• TEKS BACAAN
* * * *
Lalu mutawarriq tersebut dapat menjual kembali barang tersebut kepada orang
lain, dengan harga yang lebih rendah atau lebih tinggi. Kedua formasi
transaksi tawarruq ini, dapat diterima dan diizinkan oleh para Ulama tanpa
adanya perdebatan. 3. Hampir sama dengan formasi no.
2, kecuali si penjual, menjual barangnya dengan harga yang lebih
mahal dari harga pasar kepada mutawarriq, sebagai akibat dari pembayaran yang
tertunda, karena cicilan. Formasi ini masih diperdebatkan oleh para pakar hukum
ekonomi syariah.
* * * *
• INFORMASI YANG DIBERIKAN
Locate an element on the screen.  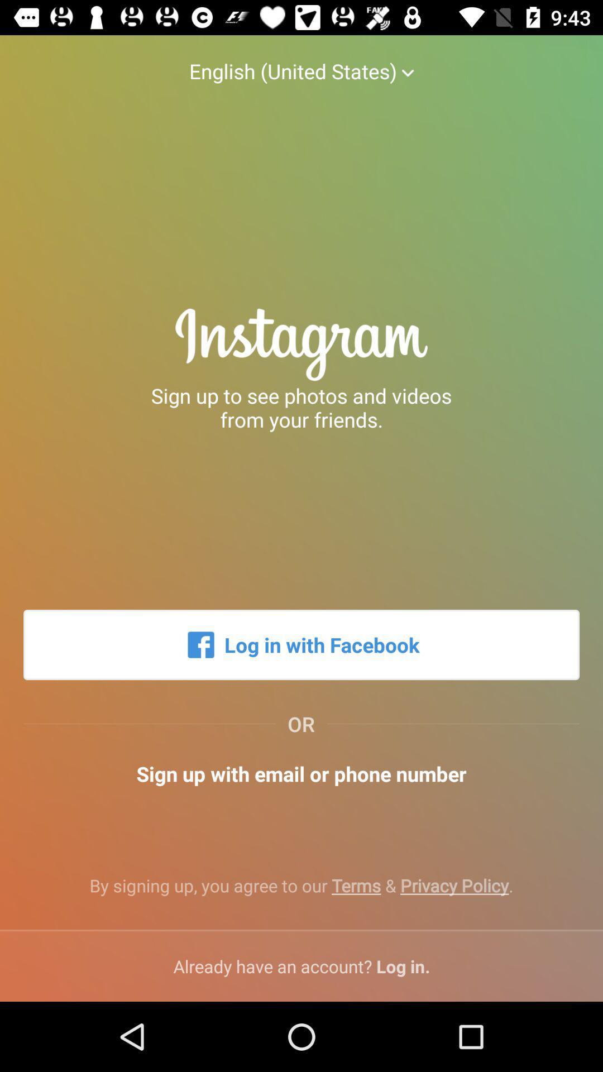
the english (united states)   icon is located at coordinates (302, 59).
* * * *
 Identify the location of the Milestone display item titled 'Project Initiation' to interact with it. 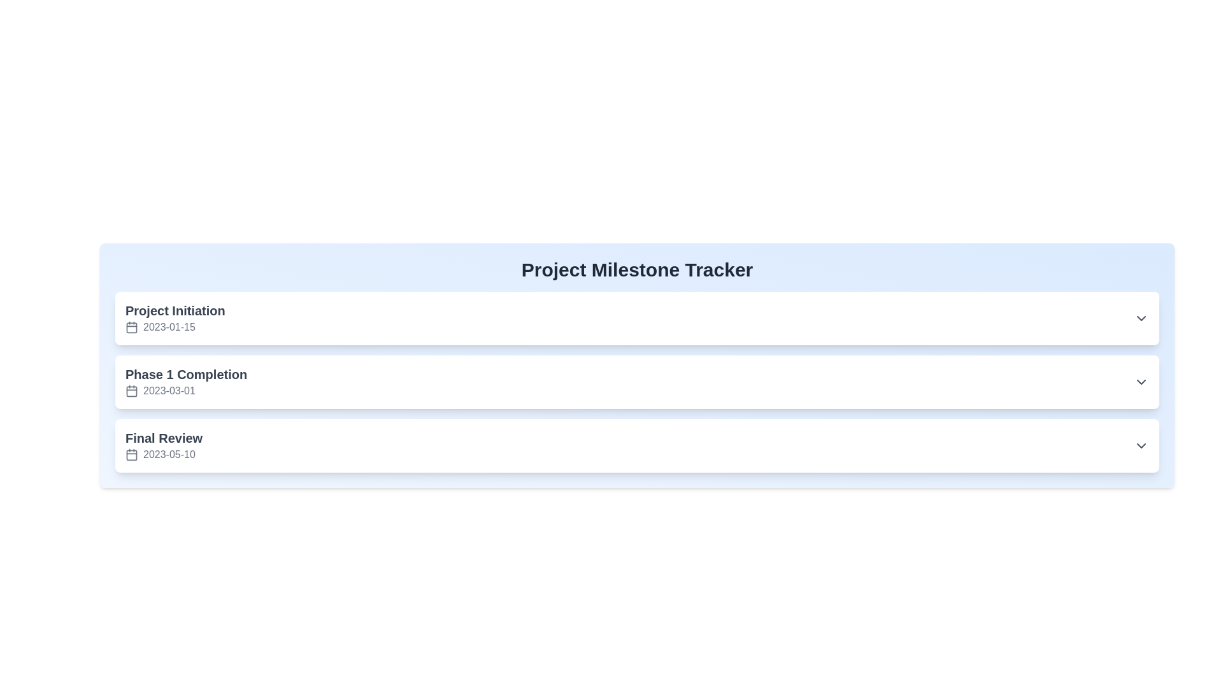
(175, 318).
* * * *
• PERMINTAAN A
Salin dengan persis bagian teks tentang tawarruq dari "Lalu mutawarriq tersebut" sampai "ekonomi syariah.".
• PERMINTAAN B
Berdasarkan teks tentang tawarruq, jawab pertanyaan berikut:
(i) Dengan harga seperti apa mutawarriq dapat menjual kembali barang kepada orang lain?
(ii) Bagaimana para Ulama menyikapi kedua formasi transaksi tawarruq yang disebut pertama?
(iii) Pada formasi 3, apa yang menyebabkan penjual menetapkan harga lebih mahal dari harga pasar?
• PERMINTAAN C
Ringkas paragraf dalam teks tentang tawarruq yang diawali "Lalu mutawarriq tersebut" menjadi daftar poin tanpa menghilangkan fakta utamanya.

• KELUARAN YANG DIHARAPKAN A
Lalu mutawarriq tersebut dapat menjual kembali barang tersebut kepada orang
lain, dengan harga yang lebih rendah atau lebih tinggi. Kedua formasi
transaksi tawarruq ini, dapat diterima dan diizinkan oleh para Ulama tanpa
adanya perdebatan. 3. Hampir sama dengan formasi no.
2, kecuali si penjual, menjual barangnya dengan harga yang lebih
mahal dari harga pasar kepada mutawarriq, sebagai akibat dari pembayaran yang
tertunda, karena cicilan. Formasi ini masih diperdebatkan oleh para pakar hukum
ekonomi syariah.

• KELUARAN YANG DIHARAPKAN B
(i) Dengan harga yang lebih rendah atau lebih tinggi.
(ii) Keduanya dapat diterima dan diizinkan oleh para Ulama tanpa adanya perdebatan.
(iii) Pembayaran yang tertunda karena cicilan.

• KELUARAN YANG DIHARAPKAN C
- Mutawarriq dapat menjual kembali barang kepada orang lain dengan harga lebih rendah atau lebih tinggi.
- Kedua formasi transaksi tawarruq ini diterima dan diizinkan para Ulama tanpa perdebatan.
- Formasi 3 hampir sama dengan formasi no. 2. Bedanya, penjual menjual barang kepada mutawarriq dengan harga lebih mahal dari harga pasar akibat pembayaran tertunda karena cicilan.
- Formasi 3 masih diperdebatkan oleh para pakar hukum ekonomi syariah.